▶ _What you should do_: Each entry below is to be copied verbatim.

▶ _Collected data_:
▬▬▬▬▬▬

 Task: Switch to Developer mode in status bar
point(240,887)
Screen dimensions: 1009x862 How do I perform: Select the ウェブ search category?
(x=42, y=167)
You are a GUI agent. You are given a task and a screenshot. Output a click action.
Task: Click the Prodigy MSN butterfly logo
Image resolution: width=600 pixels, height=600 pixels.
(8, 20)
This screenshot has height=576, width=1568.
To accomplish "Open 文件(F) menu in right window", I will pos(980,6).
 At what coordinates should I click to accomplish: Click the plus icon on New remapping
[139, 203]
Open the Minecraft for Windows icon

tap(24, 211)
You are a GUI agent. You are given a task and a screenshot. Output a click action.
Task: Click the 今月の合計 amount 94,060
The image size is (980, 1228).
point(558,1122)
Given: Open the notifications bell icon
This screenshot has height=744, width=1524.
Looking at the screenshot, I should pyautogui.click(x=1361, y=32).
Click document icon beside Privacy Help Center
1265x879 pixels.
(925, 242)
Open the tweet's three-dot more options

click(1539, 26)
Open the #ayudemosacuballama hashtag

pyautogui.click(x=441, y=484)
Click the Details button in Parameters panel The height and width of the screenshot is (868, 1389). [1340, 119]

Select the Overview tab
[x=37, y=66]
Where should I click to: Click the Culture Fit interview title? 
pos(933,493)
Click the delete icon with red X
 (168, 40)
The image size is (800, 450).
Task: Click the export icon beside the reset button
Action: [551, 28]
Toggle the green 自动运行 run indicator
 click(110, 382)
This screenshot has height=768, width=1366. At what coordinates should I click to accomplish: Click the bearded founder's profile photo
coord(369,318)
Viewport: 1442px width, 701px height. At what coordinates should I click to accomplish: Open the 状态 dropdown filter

▬▬▬▬▬▬

▶ _Finished exercise_:
 Task: Switch to Developer mode in status bar
point(240,887)
Screen dimensions: 1009x862 How do I perform: Select the ウェブ search category?
(x=42, y=167)
You are a GUI agent. You are given a task and a screenshot. Output a click action.
Task: Click the Prodigy MSN butterfly logo
Image resolution: width=600 pixels, height=600 pixels.
(8, 20)
This screenshot has height=576, width=1568.
To accomplish "Open 文件(F) menu in right window", I will pos(980,6).
 At what coordinates should I click to accomplish: Click the plus icon on New remapping
[139, 203]
Open the Minecraft for Windows icon

tap(24, 211)
You are a GUI agent. You are given a task and a screenshot. Output a click action.
Task: Click the 今月の合計 amount 94,060
The image size is (980, 1228).
point(558,1122)
Given: Open the notifications bell icon
This screenshot has height=744, width=1524.
Looking at the screenshot, I should pyautogui.click(x=1361, y=32).
Click document icon beside Privacy Help Center
1265x879 pixels.
(925, 242)
Open the tweet's three-dot more options

click(1539, 26)
Open the #ayudemosacuballama hashtag

pyautogui.click(x=441, y=484)
Click the Details button in Parameters panel The height and width of the screenshot is (868, 1389). [1340, 119]

Select the Overview tab
[x=37, y=66]
Where should I click to: Click the Culture Fit interview title? 
pos(933,493)
Click the delete icon with red X
 (168, 40)
The image size is (800, 450).
Task: Click the export icon beside the reset button
Action: [551, 28]
Toggle the green 自动运行 run indicator
 click(110, 382)
This screenshot has height=768, width=1366. At what coordinates should I click to accomplish: Click the bearded founder's profile photo
coord(369,318)
Viewport: 1442px width, 701px height. At what coordinates should I click to accomplish: Open the 状态 dropdown filter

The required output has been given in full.